▶ _DESCRIZIONE DEL COMPITO_: Secondo l'estratto della fonte, chi cura la mostra "Gaza tra assedio e speranza"?

▶ _ESTRATTO DELLA FONTE_:
╭──

Per un quadro approfondito sulla situazione la giornalista di Repubblica rimanda anche ai media UCEI. “Su Moked, il portale di informazione delle Comunità ebraiche italiane – sottolinea – si riportano le scuse e gli argomenti già usati anche dal direttore del Museo della Resistenza Guido Vaglio secondo il quale la mostra è stata accolta anche perché ‘esclusivamente celebrativa delle attività dell’Unrwa e non del conflitto tra Israele e Palestina’. Un’affermazione inoppugnabile formalmente, ma che sembra squagliarsi non appena si vede una parte delle immagini: il muro tra Israele e Cisgiordania proiettato nelle capitali occidentali, con le scritte di accompagnamento, le ‘abitazioni distrutte’ dai tanks israeliani, e così via”.

Situazioni di tensione si registrano anche a Napoli per l’inaugurazione della mostra (sostenuta dal Comune di Portici) ‘Gaza tra assedio e speranza’ a cura dell’attivista propal Rosa Schiano, che da mesi riversa sui social network parole e immagini di odio verso Israele e verso il mondo ebraico. “Gloria ai martiri, la vittoria sarà inevitabilmente nostra”, il post condiviso dalla Schiano sulla propria bacheca poche ore dopo l’attentato alla sinagoga di Gerusalemme. Dell’accaduto, si legge sul Mattino, “è stata informata l’ambasciata d’Israele a Roma mentre in mattinata agenti della Digos si sono recati a Portici nella sede della mostra per compiere accertamenti sulla vicenda”.
Stasera, riferisce ancora il Mattino, la Comunità ebraica si riunirà nella sinagoga di via Cappella Vecchia per discutere del caso e valutare tutte le iniziative da adottare, come conferma il presidente Pierluigi Campagnano.
Delirante la presa di posizione della Schiano, immortalata in una foto del profilo accanto a un gruppo armato: “Trovo assolutamente scorretto strumentalizzare un post non scritto da me e che non ho neppure commentato. Utilizzo la mia pagina Facebook principalmente a fine informativo: con quel post, condiviso da una pagina inglese, ho voluto esclusivamente, e sottolineo, esclusivamente, a fine informativo, far comprendere al pubblico italiano il modo in cui molti palestinesi vivono certi avvenimenti, non condivido il gesto estremo dei due attentatori”.

╰──

▶ _VOCI PRESENTATE_:
╭──

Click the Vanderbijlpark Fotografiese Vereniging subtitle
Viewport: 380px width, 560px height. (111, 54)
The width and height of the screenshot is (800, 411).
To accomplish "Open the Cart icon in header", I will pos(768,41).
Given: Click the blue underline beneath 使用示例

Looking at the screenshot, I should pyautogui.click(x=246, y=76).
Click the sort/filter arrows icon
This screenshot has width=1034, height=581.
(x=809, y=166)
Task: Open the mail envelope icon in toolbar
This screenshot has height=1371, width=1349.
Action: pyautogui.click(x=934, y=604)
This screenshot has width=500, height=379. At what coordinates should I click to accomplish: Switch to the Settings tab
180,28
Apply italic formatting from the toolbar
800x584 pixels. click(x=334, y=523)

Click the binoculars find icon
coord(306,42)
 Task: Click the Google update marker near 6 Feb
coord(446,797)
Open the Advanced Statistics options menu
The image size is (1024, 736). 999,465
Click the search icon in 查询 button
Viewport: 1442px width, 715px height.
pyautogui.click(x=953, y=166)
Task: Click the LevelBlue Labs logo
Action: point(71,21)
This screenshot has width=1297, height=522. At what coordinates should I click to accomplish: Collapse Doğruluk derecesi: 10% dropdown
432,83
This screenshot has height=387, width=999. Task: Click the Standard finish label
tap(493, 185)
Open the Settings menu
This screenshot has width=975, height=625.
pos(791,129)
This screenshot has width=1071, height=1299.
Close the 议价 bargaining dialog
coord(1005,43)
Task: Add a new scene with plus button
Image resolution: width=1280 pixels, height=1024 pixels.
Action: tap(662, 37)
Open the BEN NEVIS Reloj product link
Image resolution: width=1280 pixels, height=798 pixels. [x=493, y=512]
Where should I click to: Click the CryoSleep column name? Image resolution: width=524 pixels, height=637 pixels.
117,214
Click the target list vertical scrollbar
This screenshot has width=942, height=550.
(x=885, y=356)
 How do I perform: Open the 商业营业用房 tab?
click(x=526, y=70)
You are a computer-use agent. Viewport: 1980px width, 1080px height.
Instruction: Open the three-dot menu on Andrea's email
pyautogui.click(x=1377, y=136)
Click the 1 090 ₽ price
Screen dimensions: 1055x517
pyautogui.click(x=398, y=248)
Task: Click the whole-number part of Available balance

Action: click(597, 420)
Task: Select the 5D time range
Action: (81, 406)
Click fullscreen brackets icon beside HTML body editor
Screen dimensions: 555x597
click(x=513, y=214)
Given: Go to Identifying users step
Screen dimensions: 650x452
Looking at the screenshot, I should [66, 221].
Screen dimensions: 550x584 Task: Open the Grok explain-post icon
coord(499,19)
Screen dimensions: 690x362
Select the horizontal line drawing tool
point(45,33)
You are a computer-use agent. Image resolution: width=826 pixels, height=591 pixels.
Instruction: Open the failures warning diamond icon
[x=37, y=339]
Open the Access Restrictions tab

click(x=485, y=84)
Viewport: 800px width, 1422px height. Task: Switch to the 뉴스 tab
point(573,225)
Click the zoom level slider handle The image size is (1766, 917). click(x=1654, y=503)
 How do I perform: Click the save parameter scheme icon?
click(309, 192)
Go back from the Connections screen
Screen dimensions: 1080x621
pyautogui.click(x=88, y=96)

╰──

▶ _LA TUA SOLUZIONE_: L'attivista propal Rosa Schiano.